I think that your question is a good one. In fact, when we started thinking about doing Visual Basic books in the "in a Nutshell" series, it was the first question that we asked ourselves. More specifically, since we assumed that everyone would rely on online help as their primary resource, we wondered how we could create reference books that added value beyond that found in the documentation.

Actually, even assuming that the books offer more or less the same information that's available online, they're still valuable, particularly if you're using Visual Studio 6.0, where HTML Help has replaced WinHelp, and where the entire Visual Studio help system, rather than one tailored to Visual Basic, is available. Finding a relatively simple entry -- like information on the For...Next loop or the For Each...Next loop -- can be a time-consuming experience. That's not what you want from a help system; it should be efficient and unobtrusive, something that WinHelp was but HTML Help isn't.

But, in fact, our goal isn't to duplicate the documentation. Instead, it's to publish relatively inexpensive volumes that provide basic documentation and that offer material not readily or easily available in the documentation,

In VB & VBA in a Nutshell, we did this by adding a tips and techniques section to each language entry. The section discusses such things as errors in the documentation, unexpected behaviors, common and uncommon ways in which the language construct should be used, other language elements that can be used to better effect, etc. I've found that using the book is much faster than trying to use Visual Studio's HTML Help to find information about a particular language feature when I just want to look something up. But it's most useful when I'm having a programming problem, and I suspect that a particular VBA language feature is the culprit. By reading the tips and techniques section, I'm almost always able to identify and correct the problem.

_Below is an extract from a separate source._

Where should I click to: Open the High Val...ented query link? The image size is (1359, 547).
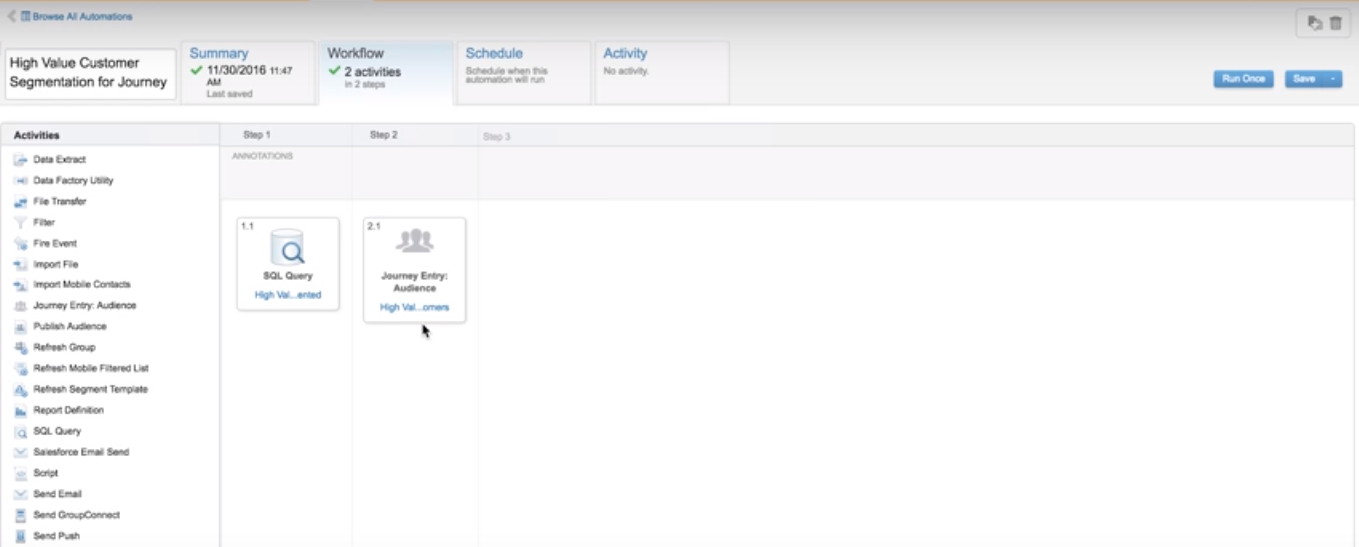coord(288,295)
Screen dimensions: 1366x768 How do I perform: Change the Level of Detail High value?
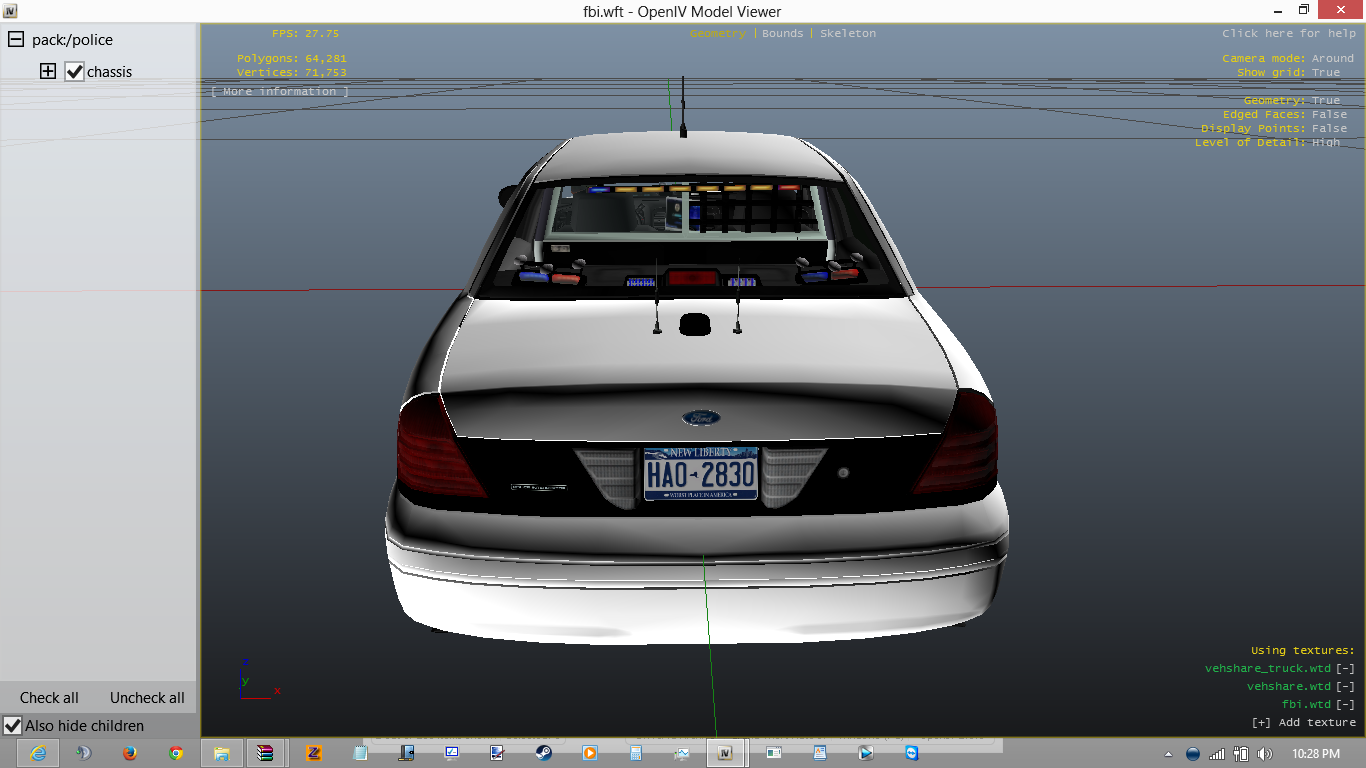pyautogui.click(x=1326, y=142)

Visual Basic Controls in a Nutshell solves a different set of problems. First, each control has its own gestalt, and making effective use of some of the newer and more complicated controls (like the ListView, TreeView, or MSChart controls) is frequently non-trivial. The first part of Visual Basic Controls in a Nutshell offers a step-by-step guide to using each of the major controls that appear when you select the "VB Enterprise Edition Controls" option when creating a new project using Visual Basic Enterprise Edition, and the "VB Professional Edition Controls" option when using Visual Basic Professional Edition.

There's a second set of problems that the book addresses, though. Visual Basic controls can be controlled programmatically through their properties, methods, and the events that they fire. There are, though, an enormous number of properties, methods, and events -- which means, of course, that some properties and methods are sure to get in the way of one another. This is expressed in two ways, both of which the first part of the book tries to document: a series of events fire in an order that may be significant to your application; and performing some action (such as assigning a property) causes some other action (such as a change to another property value or the firing of an event) that you may not expect.